Presiden Amerika Serikat Donald Trump mengaku telah meminta Presiden China Xi Jinping untuk tidak mengirimkan senjata ke Iran. Permintaan itu disampaikan melalui surat resmi yang dikirim kepada pemimpin China tersebut.
Melansir Channel Asia News, Kamis (16/4), dalam wawancara dengan Fox Business Network, Trump mengatakan Xi merespons dengan membantah tudingan tersebut.
“Saya menulis surat kepadanya agar tidak melakukan itu, dan dia membalas bahwa pada dasarnya mereka tidak melakukannya,” ujar Trump dalam program Mornings with Maria, Rabu (15/4).
Trump tidak menjelaskan secara rinci kapan surat tersebut dikirim maupun diterima. Namun, pernyataan itu muncul di tengah meningkatnya ketegangan terkait dugaan dukungan militer China terhadap Iran.
Sebelumnya, Trump mengancam akan mengenakan tarif hingga 50% terhadap negara yang memasok senjata ke Iran.
Di sisi lain, Trump juga menyinggung rencana pertemuannya dengan Xi Jinping yang dijadwalkan berlangsung pada 14-15 Mei di Beijing. Ia menyatakan kondisi pasar minyak global tidak akan memengaruhi agenda tersebut.
“Saya tidak berpikir itu berpengaruh. Dia membutuhkan minyak, sementara kita tidak. Saya juga memiliki hubungan yang sangat baik dengannya,” kata Trump.
Dalam unggahan di Truth Social, Trump juga mengklaim telah membuka secara permanen Selat Hormuz dan menyebut China menyambut baik langkah tersebut.

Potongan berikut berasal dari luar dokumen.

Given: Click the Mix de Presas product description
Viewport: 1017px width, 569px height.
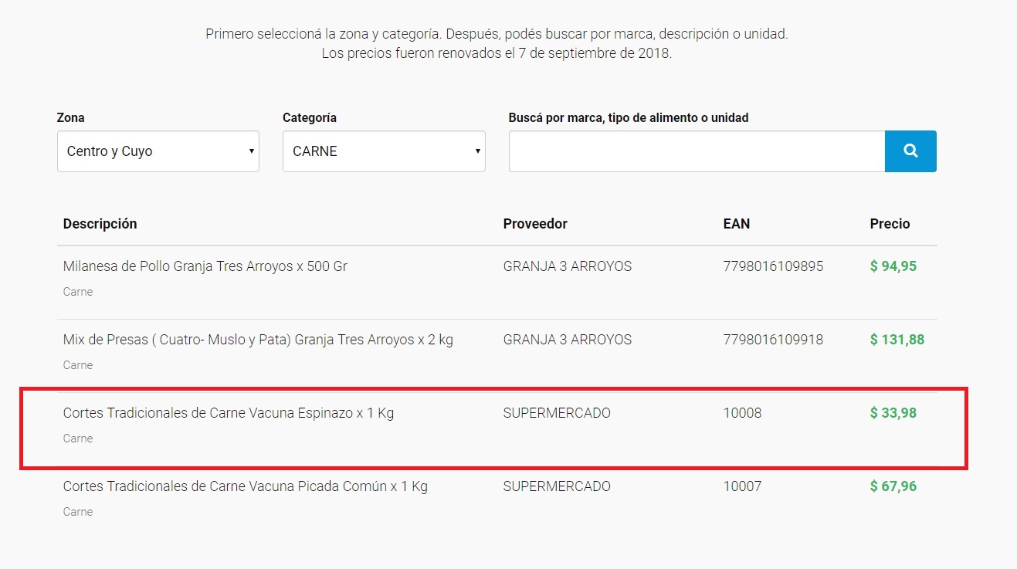Looking at the screenshot, I should click(258, 340).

“Saya melakukannya juga untuk mereka dan dunia,” tulis Trump, seraya menambahkan bahwa Xi akan setuju dan membicarakan itu saat kunjungan ke China dalam beberapa pekan ke depan.
Namun, klaim tersebut belum jelas, mengingat jalur pelayaran di Selat Hormuz masih terbatas. Gedung Putih juga belum memberikan penjelasan lebih lanjut terkait pernyataan Trump tersebut.

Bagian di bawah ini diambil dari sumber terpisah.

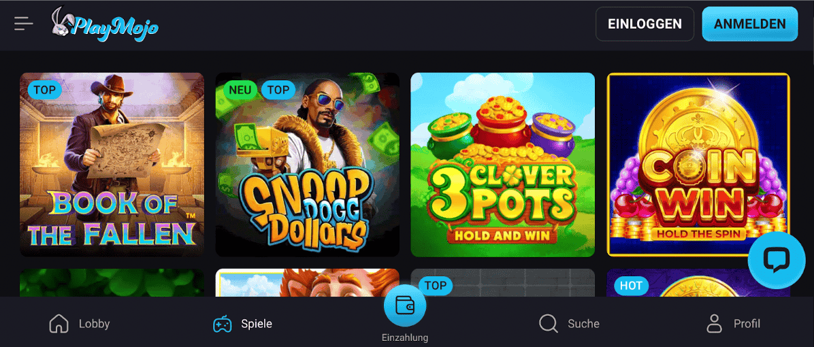814x347 pixels.
Task: Open the hamburger menu icon
Action: [x=24, y=24]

Hingga kini, lalu lintas kapal di Selat Hormuz masih jauh di bawah kondisi normal, bahkan setelah diberlakukannya gencatan senjata selama dua pekan.
Sementara itu, Trump menyebut pembicaraan dengan Iran untuk mengakhiri perang kemungkinan akan dilanjutkan pekan ini, setelah sebelumnya tidak mencapai kesepakatan.
Di saat yang sama, Amerika Serikat juga menerapkan blokade terhadap pelayaran dari pelabuhan Iran, yang diklaim telah menghentikan aktivitas perdagangan laut negara tersebut.